The trial in Turkey follows an international outcry over the murder, which tarnished the prince’s reputation.
Turkish prosecutors accuse the royal court’s media adviser Saud al-Qahtani and the former deputy head of Saudi intelligence, Ahmed al-Asiri of having led the operation and instructed a Saudi hit team.
The other 18 defendants are accused of having suffocated the Washington Post columnist, whose remains have not been found.
Turkish said his body was dismembered and removed to an unknown site. The journalist, who was resident in the US, had entered Istanbul’s Saudi consulate seeking papers for his impending wedding.
AFP news agency reports that his fiancee Hatice Cengiz is attending the trial alongside the UN Special Rapporteur on extrajudicial executions, Agnes Callamard, who has directly linked the crown prince to the killing.
The Saudi authorities initially denied any involvement with the killing, but later called it a “rogue operation”.
In December, a court in Saudi Arabia sentenced five people to death and three to jail for Khashoggi’s killing, but the trial was secretive and the defendants were not named.

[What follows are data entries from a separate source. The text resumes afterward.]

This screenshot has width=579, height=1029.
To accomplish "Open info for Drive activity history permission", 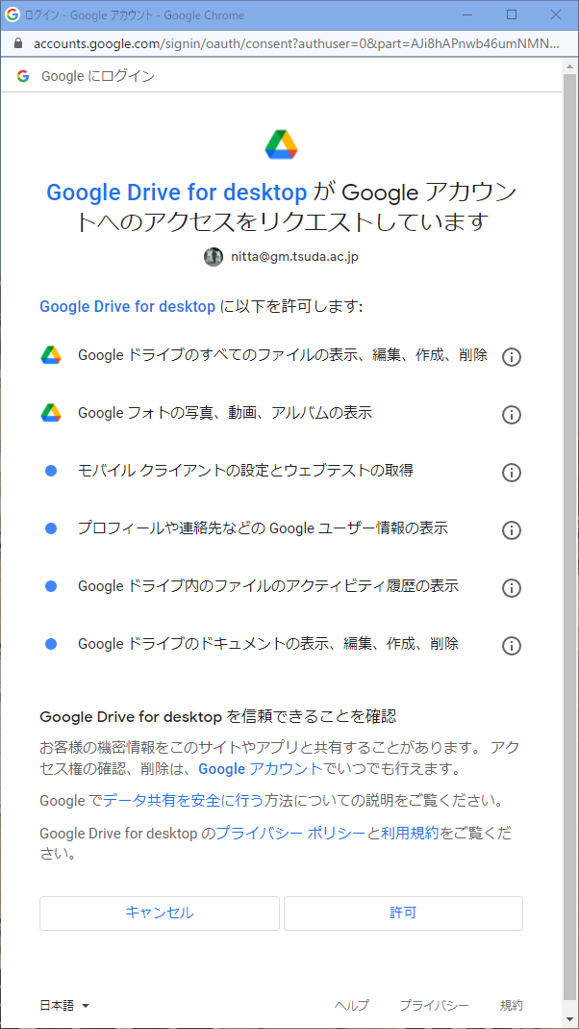I will coord(512,588).
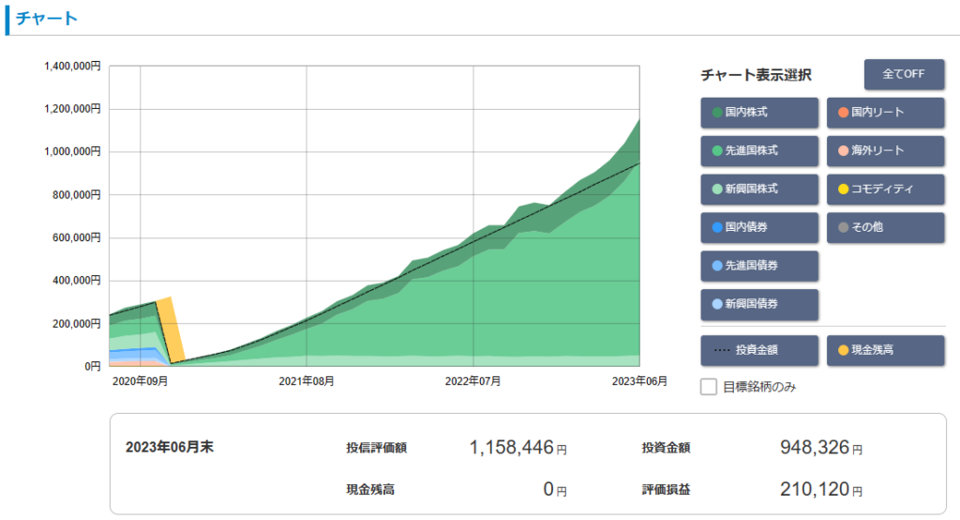Toggle 新興国株式 series display
Image resolution: width=960 pixels, height=520 pixels.
[759, 189]
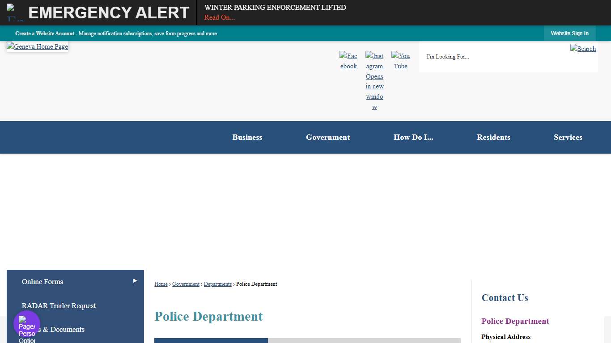The width and height of the screenshot is (611, 343).
Task: Open the Instagram social icon link
Action: tap(374, 81)
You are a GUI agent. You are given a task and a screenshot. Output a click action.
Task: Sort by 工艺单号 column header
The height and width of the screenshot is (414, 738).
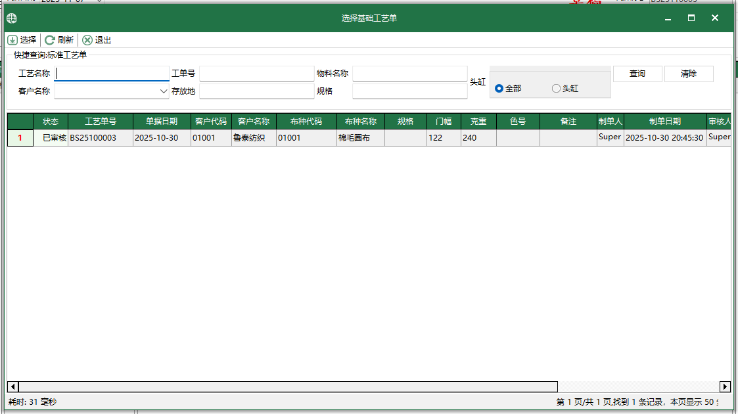[101, 122]
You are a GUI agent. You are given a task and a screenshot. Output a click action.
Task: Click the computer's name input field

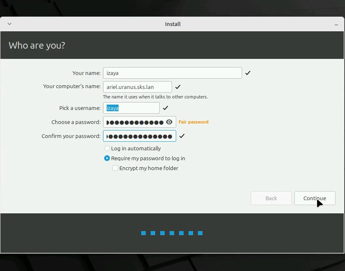(137, 87)

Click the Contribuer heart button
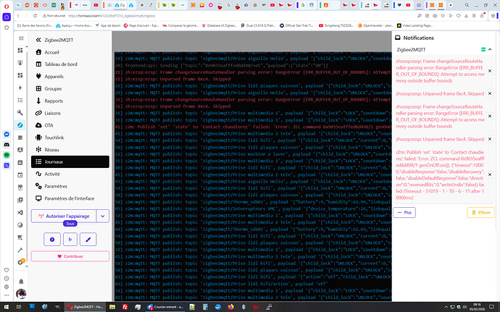coord(70,256)
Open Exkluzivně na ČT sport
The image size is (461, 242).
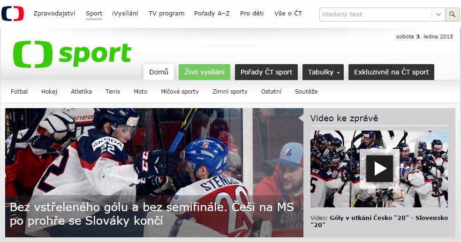[391, 72]
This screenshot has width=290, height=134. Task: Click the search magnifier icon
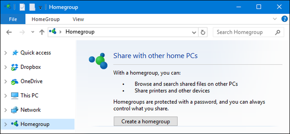pos(278,33)
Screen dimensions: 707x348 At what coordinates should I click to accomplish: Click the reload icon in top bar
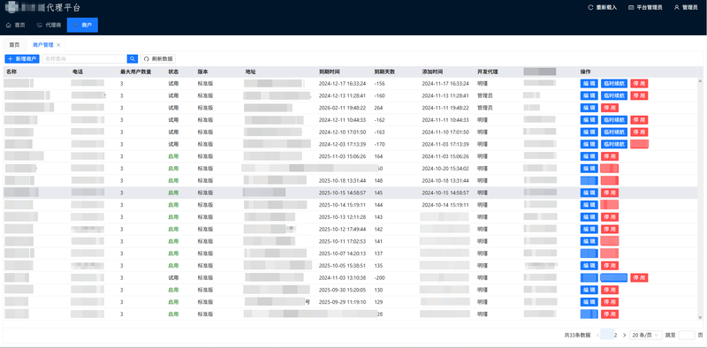click(x=590, y=8)
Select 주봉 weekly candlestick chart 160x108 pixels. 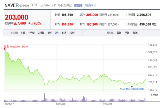127,33
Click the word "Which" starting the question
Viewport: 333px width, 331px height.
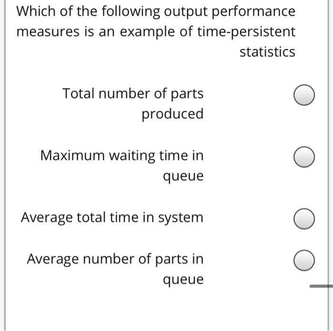pos(36,11)
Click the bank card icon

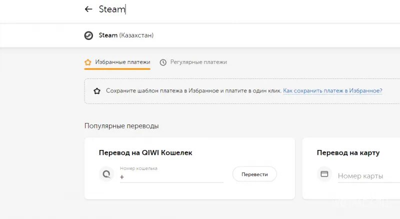tap(324, 174)
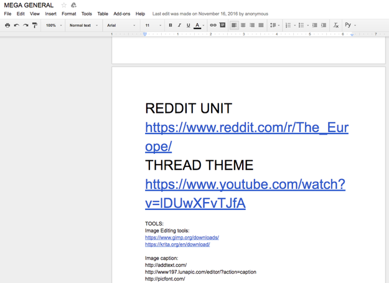The width and height of the screenshot is (389, 283).
Task: Click the last edit history notice
Action: click(x=210, y=14)
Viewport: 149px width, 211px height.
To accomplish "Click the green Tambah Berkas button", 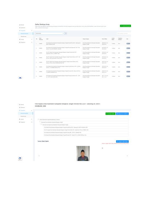I will [x=110, y=114].
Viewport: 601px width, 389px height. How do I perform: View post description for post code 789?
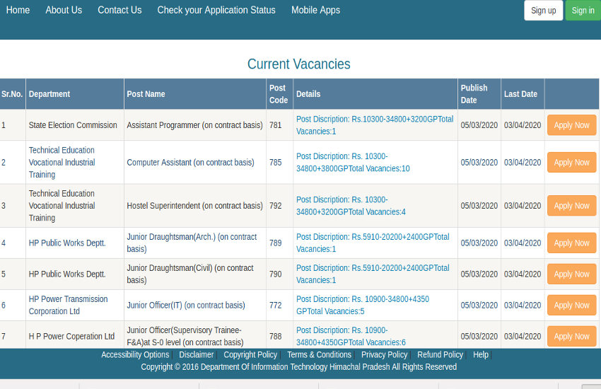373,243
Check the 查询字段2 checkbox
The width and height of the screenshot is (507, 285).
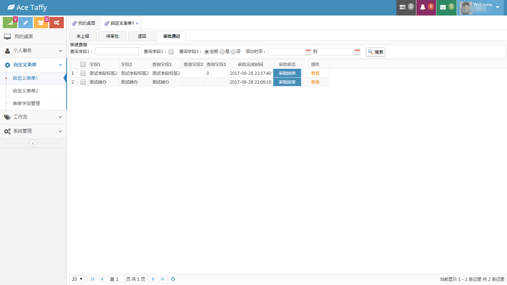(x=171, y=51)
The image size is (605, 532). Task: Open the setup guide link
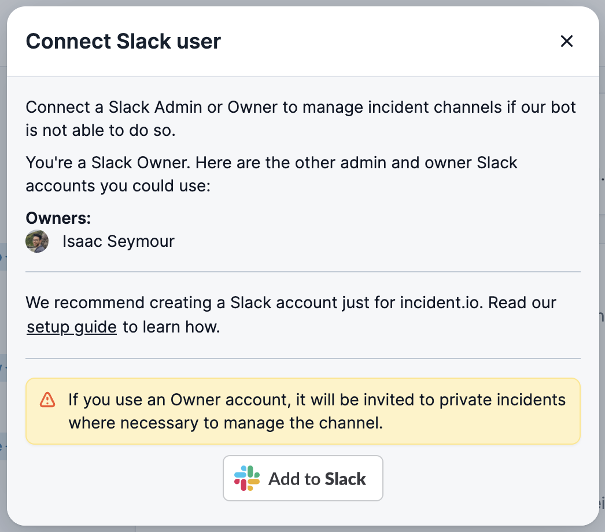[x=72, y=327]
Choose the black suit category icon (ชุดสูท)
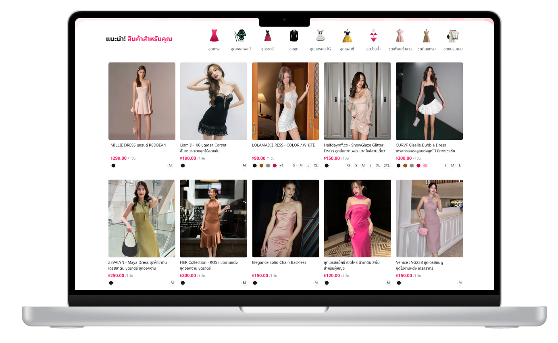This screenshot has width=558, height=343. tap(294, 36)
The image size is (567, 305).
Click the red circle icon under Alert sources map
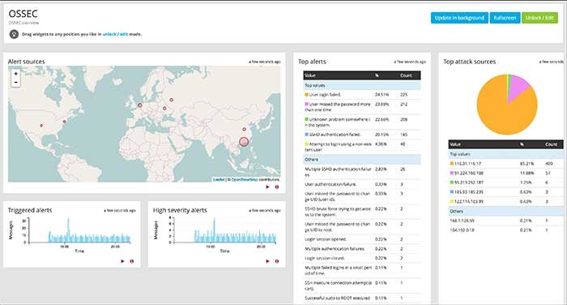click(277, 187)
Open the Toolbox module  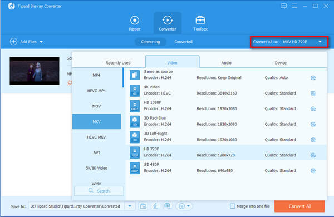[x=200, y=23]
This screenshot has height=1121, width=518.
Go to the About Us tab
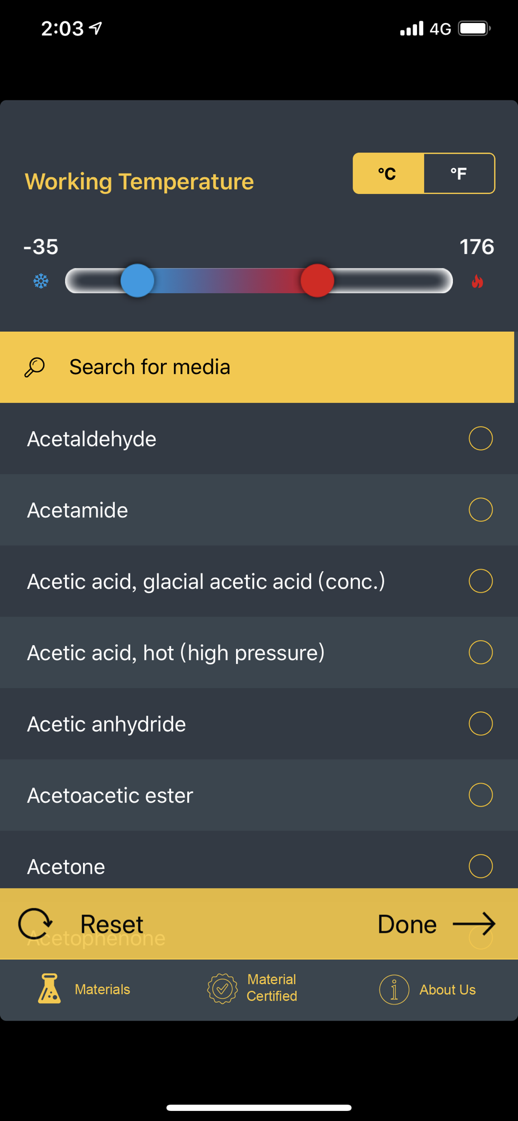click(427, 989)
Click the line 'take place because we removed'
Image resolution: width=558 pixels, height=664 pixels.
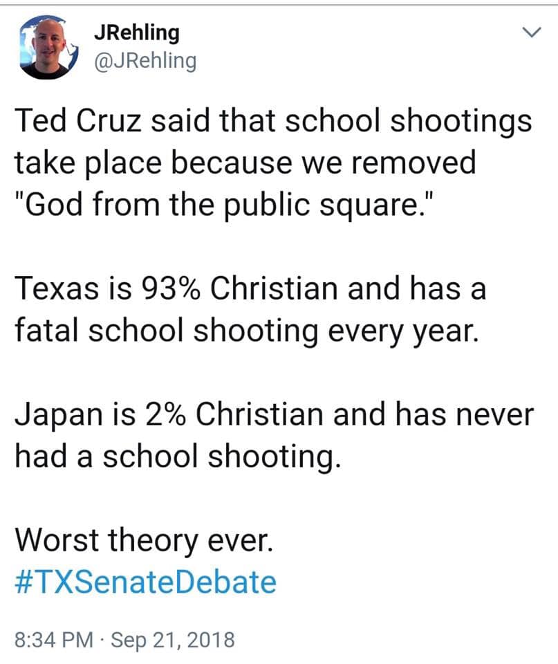click(245, 163)
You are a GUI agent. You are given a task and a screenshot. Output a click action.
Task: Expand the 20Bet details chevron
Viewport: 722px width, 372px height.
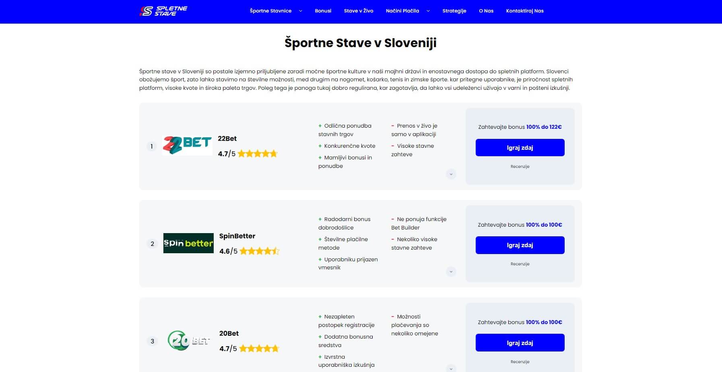point(451,368)
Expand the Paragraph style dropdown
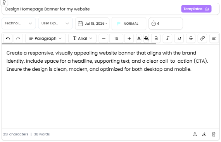 tap(45, 38)
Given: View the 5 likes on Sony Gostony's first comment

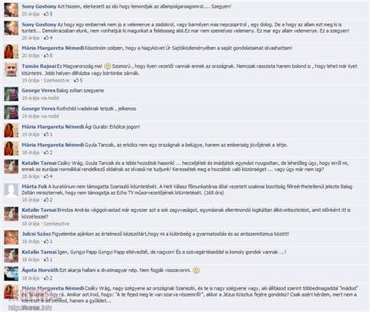Looking at the screenshot, I should click(x=48, y=14).
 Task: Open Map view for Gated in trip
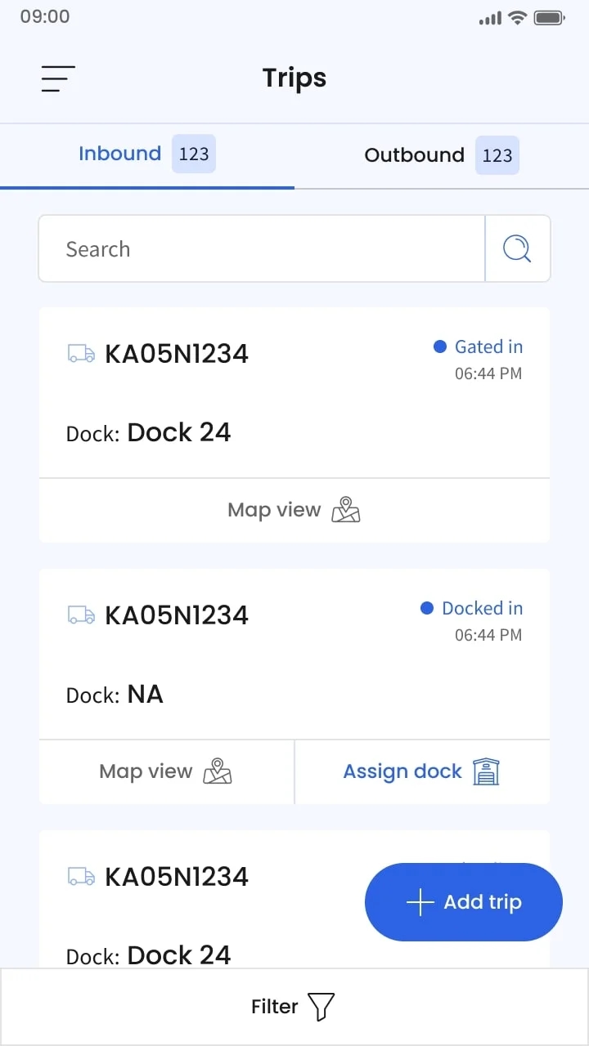[x=295, y=510]
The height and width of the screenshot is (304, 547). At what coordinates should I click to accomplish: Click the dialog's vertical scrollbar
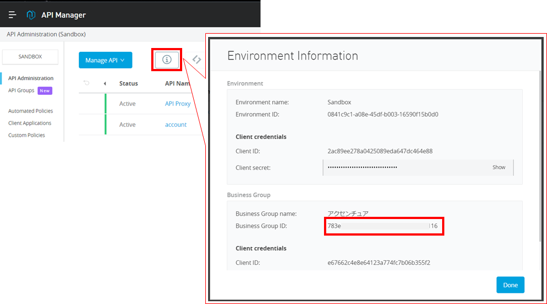pos(540,154)
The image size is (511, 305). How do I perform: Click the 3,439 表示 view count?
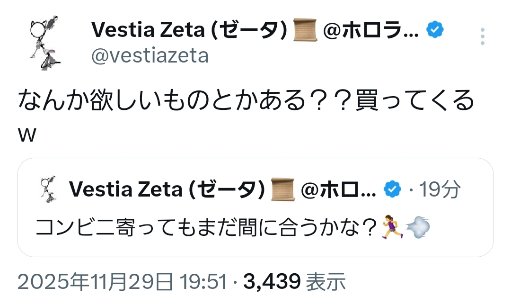coord(294,282)
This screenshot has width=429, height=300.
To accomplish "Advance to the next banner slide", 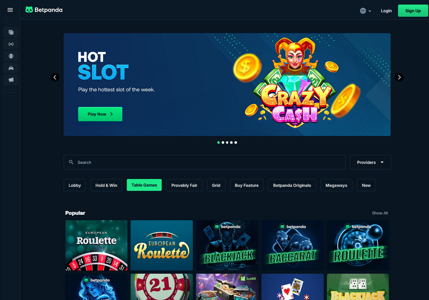I will point(399,77).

Some Western governments and the CIA believe the murder was ordered by Crown Prince Salman – but he denies the allegation. The crown prince is de facto ruler of Saudi Arabia.
”Khashoggi was the victim of a deliberate, premeditated execution, an extrajudicial killing for which the state of Saudi Arabia is responsible”, says UN special rapporteur Callamard.
The 59-year-old journalist worked for the Washington Post at the time of his death.
The prosecutors have charged Saud al-Qahtani and Ahmed al-Asiri with “instigating the deliberate and monstrous killing, causing torment”.
Hatice Cengiz hopes that the trial will reveal significant new evidence of the killing and finally reveal what happened to Khashoggi’s remains.
She was waiting for Khashoggi out of the consulate on the day he was murdered.
The Turkish indictment outlines a conspiracy among the defendants. It includes CCTV footage of the movement of the suspects — 15 of whom flew into Turkey from Saudi Arabia ahead of the killing — as well as eyewitness testimony from Turkish workers in the consulate who were given time off on the day of the murder.